Call centers in Allentown, Pa.; Fort
Lauderdale, Fla.; Lenexa, Kan.; Thornton, Co.; Redmond, Ore.; and Frisco and
Brownsville, Texas, will remain open for the next three months before being
About 3,300 people work at the
facilities. T-Mobile says it will begin hiring immediately for up to 1,400
positions at its remaining 17 call centers and is offering relocation
assistance to workers who are able to find a new post.

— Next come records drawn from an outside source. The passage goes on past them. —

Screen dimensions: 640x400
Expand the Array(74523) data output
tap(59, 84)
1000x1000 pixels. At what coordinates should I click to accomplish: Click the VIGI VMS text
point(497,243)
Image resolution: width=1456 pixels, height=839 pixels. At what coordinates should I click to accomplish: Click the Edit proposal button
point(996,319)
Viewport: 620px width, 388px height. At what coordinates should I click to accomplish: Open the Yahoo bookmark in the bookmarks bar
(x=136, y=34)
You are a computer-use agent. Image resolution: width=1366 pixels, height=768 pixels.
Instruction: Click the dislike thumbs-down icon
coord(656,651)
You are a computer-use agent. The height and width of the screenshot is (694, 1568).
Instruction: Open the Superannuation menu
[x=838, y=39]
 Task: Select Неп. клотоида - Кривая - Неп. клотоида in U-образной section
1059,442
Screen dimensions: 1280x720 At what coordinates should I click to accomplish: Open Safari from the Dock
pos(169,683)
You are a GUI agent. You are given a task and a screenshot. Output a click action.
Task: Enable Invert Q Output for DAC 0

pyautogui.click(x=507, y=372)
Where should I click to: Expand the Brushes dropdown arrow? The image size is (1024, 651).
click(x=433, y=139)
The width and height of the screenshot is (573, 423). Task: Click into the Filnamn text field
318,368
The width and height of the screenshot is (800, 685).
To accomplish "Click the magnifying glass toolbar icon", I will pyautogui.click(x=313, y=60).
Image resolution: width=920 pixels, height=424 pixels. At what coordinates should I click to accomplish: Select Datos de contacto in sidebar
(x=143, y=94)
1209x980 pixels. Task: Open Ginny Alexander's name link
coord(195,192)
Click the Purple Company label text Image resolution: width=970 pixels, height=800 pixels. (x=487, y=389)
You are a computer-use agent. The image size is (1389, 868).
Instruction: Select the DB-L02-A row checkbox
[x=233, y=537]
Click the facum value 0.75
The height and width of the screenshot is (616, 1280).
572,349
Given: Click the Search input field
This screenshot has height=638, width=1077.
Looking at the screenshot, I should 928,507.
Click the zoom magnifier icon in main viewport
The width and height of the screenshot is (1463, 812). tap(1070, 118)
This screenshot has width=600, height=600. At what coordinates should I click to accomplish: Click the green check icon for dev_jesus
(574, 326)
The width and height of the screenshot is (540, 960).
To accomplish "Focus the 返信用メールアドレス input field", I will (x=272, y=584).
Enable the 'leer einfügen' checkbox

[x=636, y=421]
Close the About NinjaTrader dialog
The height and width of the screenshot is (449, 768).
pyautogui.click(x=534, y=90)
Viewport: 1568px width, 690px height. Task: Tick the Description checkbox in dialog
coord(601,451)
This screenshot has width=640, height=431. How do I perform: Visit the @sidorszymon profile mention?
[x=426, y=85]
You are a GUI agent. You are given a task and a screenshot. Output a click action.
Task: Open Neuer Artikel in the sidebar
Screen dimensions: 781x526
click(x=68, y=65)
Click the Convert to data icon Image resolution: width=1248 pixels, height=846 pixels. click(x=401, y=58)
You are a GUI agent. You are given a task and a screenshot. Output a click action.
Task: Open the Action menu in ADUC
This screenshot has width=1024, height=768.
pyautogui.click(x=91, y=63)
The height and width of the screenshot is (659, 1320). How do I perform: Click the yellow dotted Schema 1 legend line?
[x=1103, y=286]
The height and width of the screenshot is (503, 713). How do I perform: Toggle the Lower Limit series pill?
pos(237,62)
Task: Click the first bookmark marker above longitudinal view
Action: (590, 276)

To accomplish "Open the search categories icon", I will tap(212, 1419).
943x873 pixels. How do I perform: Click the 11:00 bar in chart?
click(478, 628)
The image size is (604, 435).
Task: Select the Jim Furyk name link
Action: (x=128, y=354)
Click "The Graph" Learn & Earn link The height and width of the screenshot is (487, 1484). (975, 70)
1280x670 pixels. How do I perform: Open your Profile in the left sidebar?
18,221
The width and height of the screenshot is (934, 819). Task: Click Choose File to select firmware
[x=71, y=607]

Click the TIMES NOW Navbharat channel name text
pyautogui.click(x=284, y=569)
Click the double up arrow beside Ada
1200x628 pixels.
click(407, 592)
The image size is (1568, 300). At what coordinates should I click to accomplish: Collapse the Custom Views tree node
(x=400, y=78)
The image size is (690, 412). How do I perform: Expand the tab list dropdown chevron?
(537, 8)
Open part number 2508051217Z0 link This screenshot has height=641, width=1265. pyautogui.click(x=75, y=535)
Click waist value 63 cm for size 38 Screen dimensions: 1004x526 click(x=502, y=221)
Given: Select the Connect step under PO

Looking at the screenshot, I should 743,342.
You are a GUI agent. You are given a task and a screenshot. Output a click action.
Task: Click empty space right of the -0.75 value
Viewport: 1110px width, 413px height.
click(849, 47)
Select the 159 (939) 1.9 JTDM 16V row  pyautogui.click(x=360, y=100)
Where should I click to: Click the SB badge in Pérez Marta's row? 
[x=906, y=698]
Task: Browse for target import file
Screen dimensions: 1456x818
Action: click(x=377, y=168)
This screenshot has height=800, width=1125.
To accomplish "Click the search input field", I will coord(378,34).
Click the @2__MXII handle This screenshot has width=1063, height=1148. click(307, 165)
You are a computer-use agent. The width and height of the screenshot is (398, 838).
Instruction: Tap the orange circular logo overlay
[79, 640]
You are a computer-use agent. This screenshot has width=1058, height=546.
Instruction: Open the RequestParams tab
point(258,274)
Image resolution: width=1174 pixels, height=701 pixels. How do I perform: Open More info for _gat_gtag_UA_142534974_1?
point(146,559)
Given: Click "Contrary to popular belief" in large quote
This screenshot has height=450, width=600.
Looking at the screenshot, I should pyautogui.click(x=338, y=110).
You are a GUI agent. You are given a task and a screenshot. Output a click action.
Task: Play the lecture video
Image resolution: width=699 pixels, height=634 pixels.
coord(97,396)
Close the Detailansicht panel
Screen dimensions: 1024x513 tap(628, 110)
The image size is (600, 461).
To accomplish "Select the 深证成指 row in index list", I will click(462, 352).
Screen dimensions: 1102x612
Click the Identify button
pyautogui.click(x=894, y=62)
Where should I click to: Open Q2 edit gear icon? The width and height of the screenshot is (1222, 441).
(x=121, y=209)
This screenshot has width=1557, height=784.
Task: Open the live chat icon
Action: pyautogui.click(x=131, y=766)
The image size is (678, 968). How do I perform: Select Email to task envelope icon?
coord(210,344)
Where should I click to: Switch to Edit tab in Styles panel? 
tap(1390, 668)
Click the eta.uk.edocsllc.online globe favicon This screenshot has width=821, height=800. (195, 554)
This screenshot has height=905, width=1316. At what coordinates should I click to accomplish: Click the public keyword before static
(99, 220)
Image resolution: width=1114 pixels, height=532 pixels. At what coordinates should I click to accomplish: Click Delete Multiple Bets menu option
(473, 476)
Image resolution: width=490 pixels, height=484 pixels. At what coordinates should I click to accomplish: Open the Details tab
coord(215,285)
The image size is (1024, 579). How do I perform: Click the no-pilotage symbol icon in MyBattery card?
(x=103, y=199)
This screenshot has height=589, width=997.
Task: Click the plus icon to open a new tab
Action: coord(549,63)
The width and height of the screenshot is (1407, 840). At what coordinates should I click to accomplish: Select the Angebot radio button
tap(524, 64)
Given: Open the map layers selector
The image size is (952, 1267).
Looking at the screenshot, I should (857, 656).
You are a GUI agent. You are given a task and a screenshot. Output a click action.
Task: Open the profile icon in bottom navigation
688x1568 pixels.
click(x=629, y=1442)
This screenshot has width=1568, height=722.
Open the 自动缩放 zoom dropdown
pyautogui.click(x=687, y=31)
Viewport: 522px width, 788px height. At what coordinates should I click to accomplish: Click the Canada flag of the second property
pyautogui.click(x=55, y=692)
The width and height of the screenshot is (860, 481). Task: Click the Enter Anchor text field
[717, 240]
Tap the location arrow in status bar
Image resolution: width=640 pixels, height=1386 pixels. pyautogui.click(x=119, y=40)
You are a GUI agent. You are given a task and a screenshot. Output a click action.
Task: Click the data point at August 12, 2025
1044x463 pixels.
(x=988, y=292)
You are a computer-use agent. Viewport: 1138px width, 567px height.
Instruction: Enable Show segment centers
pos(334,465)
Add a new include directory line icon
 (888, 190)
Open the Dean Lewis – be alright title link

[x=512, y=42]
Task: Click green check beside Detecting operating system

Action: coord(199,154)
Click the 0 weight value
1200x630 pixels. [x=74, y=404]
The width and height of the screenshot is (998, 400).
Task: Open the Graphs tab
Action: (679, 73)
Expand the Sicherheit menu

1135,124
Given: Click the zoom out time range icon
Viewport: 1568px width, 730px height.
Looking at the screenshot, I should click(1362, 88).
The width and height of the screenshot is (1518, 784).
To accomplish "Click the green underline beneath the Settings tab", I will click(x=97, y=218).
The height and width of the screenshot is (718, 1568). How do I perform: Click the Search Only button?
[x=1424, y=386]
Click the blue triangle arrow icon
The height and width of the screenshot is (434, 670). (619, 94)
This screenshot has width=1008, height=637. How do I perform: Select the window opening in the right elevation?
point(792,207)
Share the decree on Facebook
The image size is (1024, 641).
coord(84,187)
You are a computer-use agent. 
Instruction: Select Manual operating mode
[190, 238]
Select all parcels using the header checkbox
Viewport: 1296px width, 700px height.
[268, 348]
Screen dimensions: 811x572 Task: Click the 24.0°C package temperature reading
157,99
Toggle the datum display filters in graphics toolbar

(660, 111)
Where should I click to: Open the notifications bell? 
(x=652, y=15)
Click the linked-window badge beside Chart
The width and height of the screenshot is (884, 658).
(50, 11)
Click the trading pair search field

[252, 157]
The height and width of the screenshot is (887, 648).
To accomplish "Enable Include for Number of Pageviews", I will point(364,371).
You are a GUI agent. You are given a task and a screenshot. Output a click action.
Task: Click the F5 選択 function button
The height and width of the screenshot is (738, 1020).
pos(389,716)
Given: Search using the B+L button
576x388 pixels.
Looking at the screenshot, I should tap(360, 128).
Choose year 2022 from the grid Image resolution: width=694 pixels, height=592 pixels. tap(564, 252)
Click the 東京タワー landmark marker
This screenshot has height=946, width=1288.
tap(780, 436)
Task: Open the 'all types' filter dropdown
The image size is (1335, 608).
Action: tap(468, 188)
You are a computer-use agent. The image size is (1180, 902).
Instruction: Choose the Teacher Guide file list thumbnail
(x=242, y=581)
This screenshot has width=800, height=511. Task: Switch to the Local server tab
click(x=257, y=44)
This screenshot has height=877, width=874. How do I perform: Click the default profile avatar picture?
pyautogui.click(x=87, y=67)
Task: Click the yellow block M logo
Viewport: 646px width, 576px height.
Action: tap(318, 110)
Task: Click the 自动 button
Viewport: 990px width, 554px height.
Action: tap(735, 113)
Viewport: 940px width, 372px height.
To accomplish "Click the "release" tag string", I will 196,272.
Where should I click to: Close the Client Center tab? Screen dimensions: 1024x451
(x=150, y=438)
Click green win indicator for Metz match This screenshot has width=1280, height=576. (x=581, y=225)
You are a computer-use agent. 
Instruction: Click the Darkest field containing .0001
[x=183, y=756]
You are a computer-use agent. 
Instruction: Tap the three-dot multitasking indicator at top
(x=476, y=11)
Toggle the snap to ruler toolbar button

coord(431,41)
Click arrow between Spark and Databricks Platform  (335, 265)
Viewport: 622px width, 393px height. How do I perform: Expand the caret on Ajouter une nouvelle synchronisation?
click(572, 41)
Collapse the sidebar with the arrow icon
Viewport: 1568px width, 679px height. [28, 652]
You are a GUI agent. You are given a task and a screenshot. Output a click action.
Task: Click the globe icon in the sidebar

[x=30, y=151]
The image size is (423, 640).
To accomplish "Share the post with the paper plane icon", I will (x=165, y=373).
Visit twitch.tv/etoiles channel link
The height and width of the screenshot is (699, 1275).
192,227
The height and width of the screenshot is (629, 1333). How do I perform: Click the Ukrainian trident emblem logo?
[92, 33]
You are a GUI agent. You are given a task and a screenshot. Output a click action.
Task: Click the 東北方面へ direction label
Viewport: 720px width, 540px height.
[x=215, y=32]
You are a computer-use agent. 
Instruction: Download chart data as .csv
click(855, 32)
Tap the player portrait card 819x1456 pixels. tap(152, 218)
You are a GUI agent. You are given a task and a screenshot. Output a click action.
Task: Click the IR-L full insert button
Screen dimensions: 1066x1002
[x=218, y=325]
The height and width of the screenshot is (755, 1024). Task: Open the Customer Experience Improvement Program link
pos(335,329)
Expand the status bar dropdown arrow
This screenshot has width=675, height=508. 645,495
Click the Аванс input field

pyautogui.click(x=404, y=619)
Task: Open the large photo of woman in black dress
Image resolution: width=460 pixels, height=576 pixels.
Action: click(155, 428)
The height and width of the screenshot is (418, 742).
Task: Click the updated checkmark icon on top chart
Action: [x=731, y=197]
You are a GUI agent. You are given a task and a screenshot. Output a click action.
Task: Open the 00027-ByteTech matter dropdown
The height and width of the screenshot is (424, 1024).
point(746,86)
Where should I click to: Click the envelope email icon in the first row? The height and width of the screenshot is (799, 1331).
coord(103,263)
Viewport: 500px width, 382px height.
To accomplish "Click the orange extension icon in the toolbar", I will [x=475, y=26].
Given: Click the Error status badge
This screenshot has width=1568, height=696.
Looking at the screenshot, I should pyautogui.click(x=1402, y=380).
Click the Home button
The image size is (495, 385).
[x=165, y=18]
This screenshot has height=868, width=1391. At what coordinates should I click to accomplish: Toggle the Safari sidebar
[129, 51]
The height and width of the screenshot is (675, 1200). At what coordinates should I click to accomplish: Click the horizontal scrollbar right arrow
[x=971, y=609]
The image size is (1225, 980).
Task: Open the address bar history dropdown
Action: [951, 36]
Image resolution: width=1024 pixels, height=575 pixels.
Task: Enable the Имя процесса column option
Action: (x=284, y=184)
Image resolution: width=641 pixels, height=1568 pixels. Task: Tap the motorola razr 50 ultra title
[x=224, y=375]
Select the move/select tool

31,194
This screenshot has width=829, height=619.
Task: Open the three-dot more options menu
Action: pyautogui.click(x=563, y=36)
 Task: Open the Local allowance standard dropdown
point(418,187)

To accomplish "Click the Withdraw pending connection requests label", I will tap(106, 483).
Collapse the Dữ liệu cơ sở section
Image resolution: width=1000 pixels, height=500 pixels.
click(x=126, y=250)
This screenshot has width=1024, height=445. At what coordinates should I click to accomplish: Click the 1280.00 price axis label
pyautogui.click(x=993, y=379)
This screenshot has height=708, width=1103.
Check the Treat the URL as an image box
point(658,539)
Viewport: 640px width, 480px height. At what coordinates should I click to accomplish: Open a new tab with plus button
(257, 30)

Severance pay, outplacement support and
some health care coverage is being offered to the 1,900 workers left displaced
by the restructuring.
More cuts could be in store. The company
said it plans to “restructure and optimize” some of its other
operations by the end of June.
T-Mobile received $3 billion from
AT&T as part of its breakup fee, but it plans to use the cash for a $4
billion network modernization project and the launch of its LTE service next
year. It also plans to “revitalize” its brand and invest in 1,000 new
business sales employees.
The carrier has been gradually shrinking
its U.S. call center workforce. Reports emerged last August that its parent
company Deutsche Telekom planned to cut about 2,600 American call center jobs, but T-Mobile dismissed the claims as a rumor spread
by the Communication Workers of America union and claimed the staff reductions
had been from “natural attrition” instead of layoffs.
Verizon Wireless recently announced a similar move, but insisted its call
center consolidation was “not a cost-cutting exercise” and said it would
attempt to relocate the more than 3,000 workers affected by the changes.